本文:
■ ■ ■ ■ ■ ■ ■

女児の新生児殺害や性選択的中絶が急増しました。
一体何が原因でこのような行動がとられたのでしょうか。
第一にインドにおいて女児が経済的負担と捉えられていたことが挙げられます。
インドには娘が結婚する際に結婚相手にダウリーと呼ばれる持参金を払うという習慣があります。
また、嫁いだ娘は、嫁ぎ先において義父母などの老後の面倒を見る役割を担い、実の親の老後の面倒を見られることは稀なケースが多いです。
そのため、将来的なセーフティネットを提供してもらえる可能性が低い娘を養育し、多額の持参金を支払ってまで嫁がせることを貧しい家庭が大きな負担と捉えるようになっていました。
第二にインドでは男児優遇の文化的信念が浸透しています。
第一の理由とも関連するが、多くの家庭において娘よりも息子を欲しがる傾向が強かったです。
というのも息子が将来的に一族の遺産を受け継ぎ、稼ぎ手となって家族を養う重責を担うケースが多いからです。
そして社会的評価が高い男児を産むことは女性にとって一種のステータスとなるほど望まれていました。
そのため中には女児を妊娠して配偶者や義理の親に非難されることを恐れて、女児を妊娠する度に中絶し、家族が望む人数の男児を産むまでそれを繰り返す女性もいたといいます。
また、経済発展に伴い、子育てよりも貯蓄にお金を費やしたいという考えから、中産階級の夫婦にとって大家族を築くことは現実的ではなくなります。
それに伴い出生率が低下する中で、息子が欲しいという希望を叶えるために性選択的中絶という方法が取られることもありました。
インドの州の中で最も人口の多いウッタル・プラデシュ州では、死亡届が提出されず行方不明となっている女児の数は2017年から2030年の間に累計で200万人になると予測されています。
そして2030年までに性選択的中絶によって命が絶たれる女児の数はインド全体で推定680万人に及ぶと推定されています。
2人っ子政策
2021年7月、ウッタル・プラデシュ州法律委員会は、人口抑制を目的とした法律の制定が検討されたことに伴い、子どもは最大2人までという規範を守るように奨励する法案を提出しました。
法案の内容について例を挙げると、子どもが3人以上いる者は政治家や公務員になることができないとし、現在勤務している者には昇格資格を剝奪するなどの措置が取られます。

■ ■ ■ ■ ■ ■ ■

提供資料:
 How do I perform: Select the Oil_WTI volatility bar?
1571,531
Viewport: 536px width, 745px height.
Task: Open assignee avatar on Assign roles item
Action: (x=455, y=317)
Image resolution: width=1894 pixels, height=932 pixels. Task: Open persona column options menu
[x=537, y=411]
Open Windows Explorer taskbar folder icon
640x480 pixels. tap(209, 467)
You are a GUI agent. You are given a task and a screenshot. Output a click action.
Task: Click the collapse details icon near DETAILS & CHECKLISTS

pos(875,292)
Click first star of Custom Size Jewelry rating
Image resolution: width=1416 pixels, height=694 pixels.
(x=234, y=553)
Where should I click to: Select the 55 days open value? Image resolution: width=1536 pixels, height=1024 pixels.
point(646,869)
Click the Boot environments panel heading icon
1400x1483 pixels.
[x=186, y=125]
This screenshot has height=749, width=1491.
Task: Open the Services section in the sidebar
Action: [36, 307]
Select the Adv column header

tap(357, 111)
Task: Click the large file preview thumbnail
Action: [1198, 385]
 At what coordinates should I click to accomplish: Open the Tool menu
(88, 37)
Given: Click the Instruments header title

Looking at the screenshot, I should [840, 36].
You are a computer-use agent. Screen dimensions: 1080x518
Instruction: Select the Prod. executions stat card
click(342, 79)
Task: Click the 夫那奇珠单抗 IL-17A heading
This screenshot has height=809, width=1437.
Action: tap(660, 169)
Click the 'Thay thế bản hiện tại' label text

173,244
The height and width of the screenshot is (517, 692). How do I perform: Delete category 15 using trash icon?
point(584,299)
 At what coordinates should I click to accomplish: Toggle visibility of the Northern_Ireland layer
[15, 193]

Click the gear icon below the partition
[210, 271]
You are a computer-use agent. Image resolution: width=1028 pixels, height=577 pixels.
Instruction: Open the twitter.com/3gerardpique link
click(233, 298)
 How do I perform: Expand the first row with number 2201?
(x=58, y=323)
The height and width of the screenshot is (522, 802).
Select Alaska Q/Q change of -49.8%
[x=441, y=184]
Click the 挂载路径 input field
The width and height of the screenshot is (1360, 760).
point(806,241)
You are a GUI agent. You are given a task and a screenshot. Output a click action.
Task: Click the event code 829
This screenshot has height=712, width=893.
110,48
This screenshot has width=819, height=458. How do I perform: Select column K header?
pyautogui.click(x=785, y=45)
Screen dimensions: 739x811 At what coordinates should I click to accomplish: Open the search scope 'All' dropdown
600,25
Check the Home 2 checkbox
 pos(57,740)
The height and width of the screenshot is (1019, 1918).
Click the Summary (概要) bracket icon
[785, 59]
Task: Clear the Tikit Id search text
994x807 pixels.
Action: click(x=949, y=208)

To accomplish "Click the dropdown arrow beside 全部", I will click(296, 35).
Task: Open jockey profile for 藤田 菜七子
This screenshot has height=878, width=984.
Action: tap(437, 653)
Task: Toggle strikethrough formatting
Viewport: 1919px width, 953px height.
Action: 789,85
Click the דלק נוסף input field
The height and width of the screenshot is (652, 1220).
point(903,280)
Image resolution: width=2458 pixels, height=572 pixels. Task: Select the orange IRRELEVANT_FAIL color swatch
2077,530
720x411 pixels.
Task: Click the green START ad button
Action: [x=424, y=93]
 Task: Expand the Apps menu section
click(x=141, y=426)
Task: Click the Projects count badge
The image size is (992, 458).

■ ■ ■ ■ ■ ■ ■

課題:
- 1) 本文の「第一の理由とも関連するが、多」から「奨励する法案を提出しました。」までを、「ウッタル・プラデシュ州」を「UP州」に改めて書き直してください。
- 2) 本文によると、2030年までに性選択的中絶によって命が絶たれる女児の数は、インド全体でどれほどと推定されていますか。
- 3) 本文が途切れた箇所を引き継ぎ、続きを書き進めてください。
資料は参照しなくても差し支えありません。

解答一覧:
- 1)
第一の理由とも関連するが、多くの家庭において娘よりも息子を欲しがる傾向が強かったです。
というのも息子が将来的に一族の遺産を受け継ぎ、稼ぎ手となって家族を養う重責を担うケースが多いからです。
そして社会的評価が高い男児を産むことは女性にとって一種のステータスとなるほど望まれていました。
そのため中には女児を妊娠して配偶者や義理の親に非難されることを恐れて、女児を妊娠する度に中絶し、家族が望む人数の男児を産むまでそれを繰り返す女性もいたといいます。
また、経済発展に伴い、子育てよりも貯蓄にお金を費やしたいという考えから、中産階級の夫婦にとって大家族を築くことは現実的ではなくなります。
それに伴い出生率が低下する中で、息子が欲しいという希望を叶えるために性選択的中絶という方法が取られることもありました。
インドの州の中で最も人口の多いUP州では、死亡届が提出されず行方不明となっている女児の数は2017年から2030年の間に累計で200万人になると予測されています。
そして2030年までに性選択的中絶によって命が絶たれる女児の数はインド全体で推定680万人に及ぶと推定されています。
2人っ子政策
2021年7月、UP州法律委員会は、人口抑制を目的とした法律の制定が検討されたことに伴い、子どもは最大2人までという規範を守るように奨励する法案を提出しました。

- 2) 推定680万人です。

- 3)
さらに、子どもが3人以上いると、政治家として地方選挙への参加が禁じられています。
一方、子どもが2人以下の人には税金の払い戻しなどの優遇措置があり、公務員の場合、在職中2回分の追加昇給や土地や家の購入補助などの優遇措置を受けることができます。
さらに子どもが1人の場合は、在職中4回分の昇給があり、子供の医療費と教育費が20歳まで無料になるといったものです。
2人っ子政策の目的は資源が限られている中で、手頃な食料、安全な飲料水、住宅、質の高い教育へのアクセス、家庭で消費する電力・電気、安全な生活など、基本的なニーズを全ての国民が利用できるようにすることであるとされています。
この目的を達成するために、ウッタル・プラデシュ州女性の総出生率を2026年までに2.1、2030年までに1.9まで引き下げることを目指しています。
しかしこの法案をめぐって反発の声が挙がっています。
そもそも2人っ子政策が出生率の低下に繋がるという根拠はないと、専門家は指摘します。
また、この法案が実現した場合、政権を握るバラティヤ・ジャナタ党(BJP)に所属する議員の半数は3人以上の子供がいるため下院選挙に参加する資格がなくなることになります。
BJPにとって不利になりますが、政策に従えばさまざまな優遇措置を受けられる法案で州民の支持を獲得しようとしたこの動きを、他の政党は選挙での議席を獲得するための都合のいい政策だと主張しました。
ウッタル・プラデシュ州の他、カルナタカ州、マディヤプラデシュ州、トリプラ州、アッサム州も人口抑制に関する法律の制定を検討し法案の要求が高まっていますが、インド全体で実施されている国家政策はありません。
影響と対策
このような政策がどのような結果をもたらしてきたんでしょうか?
不妊手術は強制的に行われ、教育を受ける機会を剥奪されてきた女性たちの中には、不妊手術が唯一の避妊方法であり手術を受けるしか選択肢がないと信じていた人もいました。
そして粗悪な手術環境とその後の保護体制が整っていないために多くの命が奪われました。
性選択的中絶は男女間の不平等の拡大、性比の偏りを招きました。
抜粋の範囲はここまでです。